I have tested a few things using a PDF file of a book containing around 150k words from cover to cover, which is double the size you’re aiming for.
For the issue you’re solving, there’s already a built-in node in KNIME specifically catering for that; the Term Neighborhood Extractor Node.
I have used this node quite a few times eversince I started with Knime. The reason I asked you for the size is because I know that this node will have performance issues when dealing with cells with too many sentences. In our case, it’s even worse, since a PDF file of a book parsed by TIKA will result in, as you noticed it yourself, a compilation of all sentences in one cell.
For the Pdf file I mentioned earlier (with 150k words), running the node in 20 minutes showed no results, so I stopped it and I decided to find my own workaround.
Basically, the workaround starts with converting that one all-inclusive cell to a column where each row represents one word, using space as the separator of rows. This can be done using the Cell Splitter Node, which in my case, took literally only 1 second. You’ll have to click the option of ‘List’ instead of ‘new columns’ in the configuration window of the Cell Splitter Node. You’ll end up with one row with a collection type, which you’ll be subjecting afterwards to the Ungroup Node. If you’re familiar with the Bag of Words Node, the resultant table looks similar.
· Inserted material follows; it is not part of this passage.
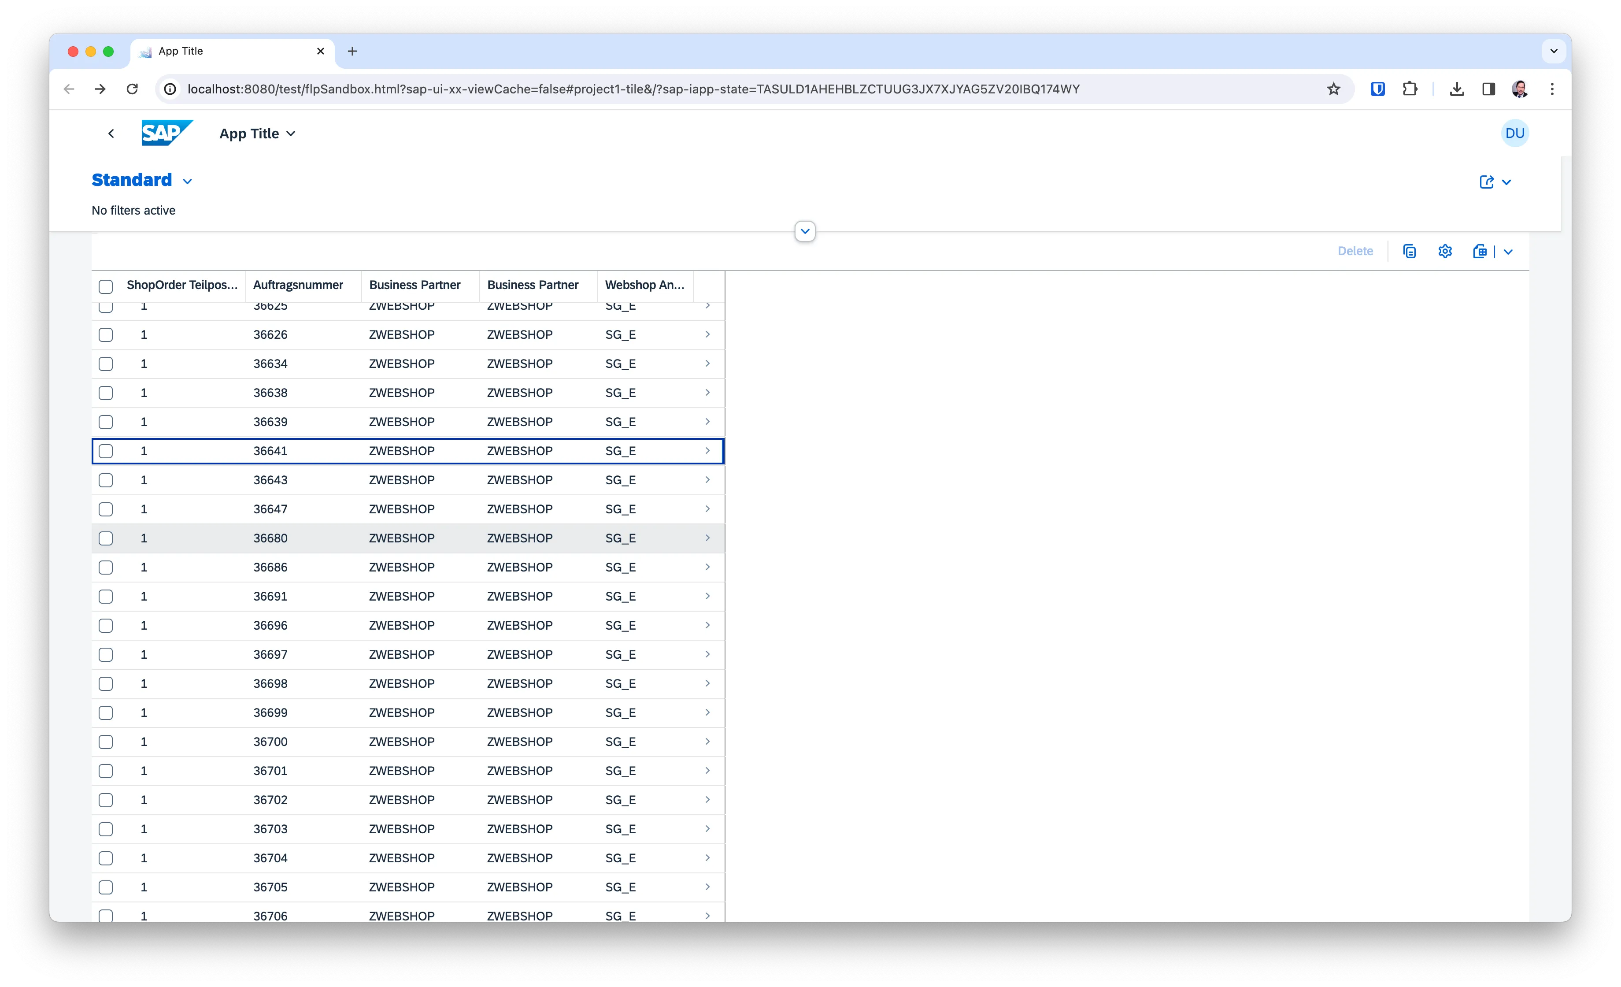This screenshot has height=987, width=1621.
Task: Expand the Standard variant dropdown
Action: [187, 182]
The only difference is that the BoW Node enlists all unique words, while the Cell Splitter enlists all available words according to the sequence that they appear in the book (Caution: A proper data cleaning must be made first before all of this, but that is another topic by itself).
From this list, you can start thinking of how to proceed. I have looked at your past threads in the KNIME forum, and I think you’ve had enough experience on how to proceed from here. The complete solution is doable, but unfortunately I won’t be available for the next 2 weeks. The other day when I wrote a reply to this thread, I had some free time.
In summary, you should now have a column of words ordered in sequence as they originally appeared in the book. That is all you need as a starter to create a workaround from.
I wish you all the best. If you still haven’t found a solution after 2 weeks from today, let me know by tagging my name here.